PHOENIX – Vaccines for COVID-19 had just started rolling out when Mayra Jeffery learned she was pregnant with her second child. Because misinformation about the safety of the shots was rampant, Jeffery waited.
After her 20-week scan, when her baby was screened for abnormalities and she learned he was just fine, Jeffery decided the time was right.
“I was really more focused on protecting him,” said Jeffery, 34, a program manager with the Pima County Health Department. “I felt personally that there was much more knowledge around a vaccine that many scientists have studied and researched, and there’s a lot of evidence on its efficacy.
“I felt really reassured and … the hopefulness of him receiving that protection as well.”
That was last spring. Now, a year later, more studies are revealing the dangers pregnant people can face if they contract COVID-19 – as well as the protection that vaccines offer them and their infants.
“There are a lot of complications that can arise if they were to get COVID,” Dr. Gayle Dean, an OB-GYN at Tucson Medical Center, told Cronkite News. Earlier this year, she joined other experts and Jeffery in a virtual town hall to encourage those who are pregnant to get vaccinated.
“We always want to try to practice preventative medicine and try to be protective for the patient,” Dean said.
For months now, experts with the Centers for Disease Control and Prevention and elsewhere have issued urgent calls for pregnant people to get vaccinated against COVID-19, citing low vaccination rates and concerns about the potential for severe illness and even death.
In late September, the CDC circulated a health advisory noting just 31% of pregnant people had been vaccinated against COVID-19, with rates even lower among Hispanic and Black individuals.
“I strongly encourage those who are pregnant or considering pregnancy to talk with their health care provider about the protective benefits of the COVID-19 vaccine to keep their babies and themselves safe,” Dr. Rochelle Walensky, director of the CDC, said at the time.
Now, new CDC statistics appear to show that vaccination rates have risen significantly among this vulnerable group.
Government data for the week ending April 2, collected from nine health care organizations in seven states, showed that 70% of some 72,000 pregnant individuals were fully vaccinated against COVID-19. Rates were lowest – at 56% – among Black women.
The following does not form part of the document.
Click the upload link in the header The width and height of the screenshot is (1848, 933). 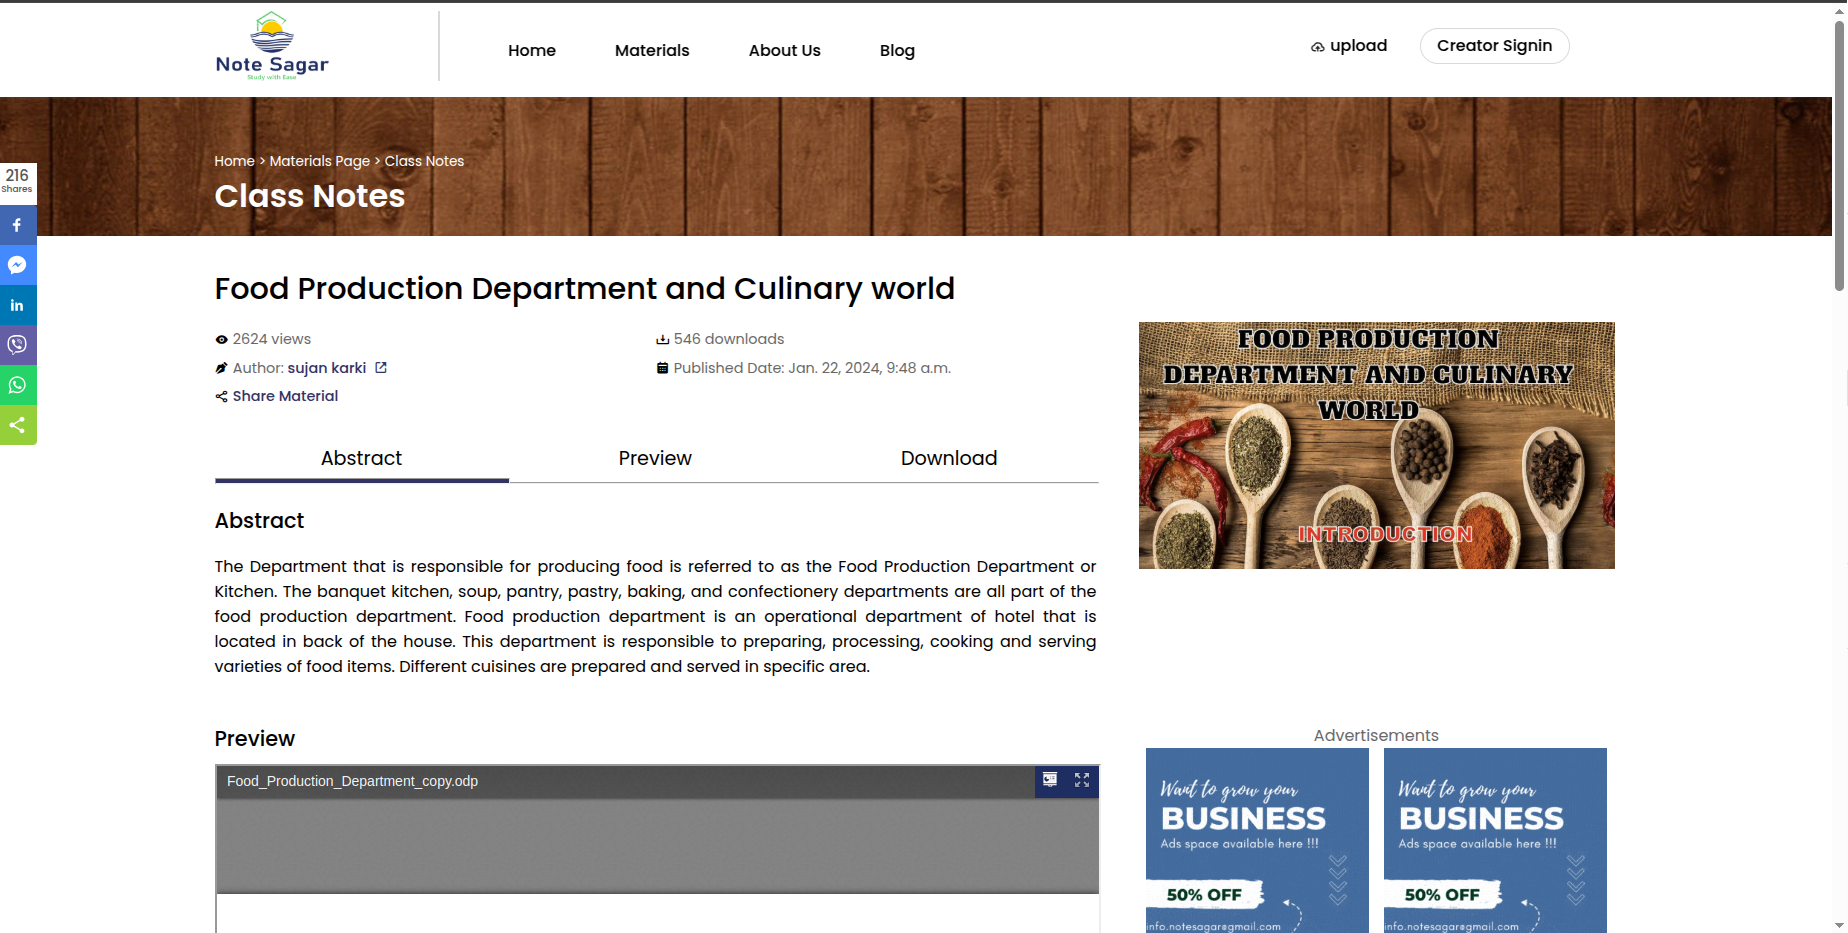(1349, 46)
Those numbers compare with an estimated 66% of the overall population fully vaccinated for COVID-19, according to the CDC.
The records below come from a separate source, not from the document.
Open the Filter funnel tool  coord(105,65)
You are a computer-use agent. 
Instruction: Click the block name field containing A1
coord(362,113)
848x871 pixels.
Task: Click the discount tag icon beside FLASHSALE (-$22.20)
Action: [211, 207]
In explaining the rise in vaccination rates among pregnant people, CDC spokeswoman Kate Grusich said the methodology for tracking these statistics had changed. Earlier data showed cumulative vaccination numbers for pregnant individuals dating back to December 2020, before vaccinations were widely available to the general population. The new dataset reflects vaccination rates among those currently pregnant in a given week.
Pregnant people are at much higher risk for more serious complications if they get COVID-19. Complications include the use of a ventilator, preterm birth, preeclampsia, stillbirth and death of the mother.
“Pregnant women have an immunocompromised status,” Dean said. “That means that there is an increased risk of getting a severe disease.”
With more severe cases, Dean stressed that hospitalization may be necessary.
COVID-19 cases in pregnant people peaked the week of Dec. 25, 2021, when the highly transmissible omicron variant was circulating. Through April 4, according to CDC data, 196,638 pregnant people have contracted COVID-19, more than 31,000 have been hospitalized and 282 have died.
Several studies show both mothers and their infants can benefit from the vaccines.
A body of research about pregnant individuals found no increased risk of miscarriage for those vaccinated in the first trimester, perhaps before they knew they were pregnant; no safety concerns for those vaccinated later in pregnancy; and no link between the vaccines and preterm birth.
One recent study by Harvard Medical School researchers found that mothers who were vaccinated during pregnancy gave birth to children who had high levels of COVID-19 antibodies.
“The durability of the antibody response here shows vaccination not only provides lasting protection for mothers but also antibodies that persist in a majority of infants to at least 6 months of age,” said Andrea Edlow, an author of the study and a maternal-fetal medicine specialist at Massachusetts General Hospital.
Research is ongoing, and the CDC created a vaccine registry program to collect health information from people vaccinated just before conception or during pregnancy.
Experts also continue to urge those who want to become pregnant or who are pregnant to get vaccinated and boosted, especially with a new omicron subvariant, BA.2, beginning to circulate in the U.S.
Jeffery said that like so many others, she experienced a sore arm after getting vaccinated. But her pregnancy proceeded normally, and she gave birth to a healthy baby boy – Max – in August.
“The vaccine is just one of the best things you can do to protect yourself,” she said, “so you can be present and available when that baby requires everything that they do from you.”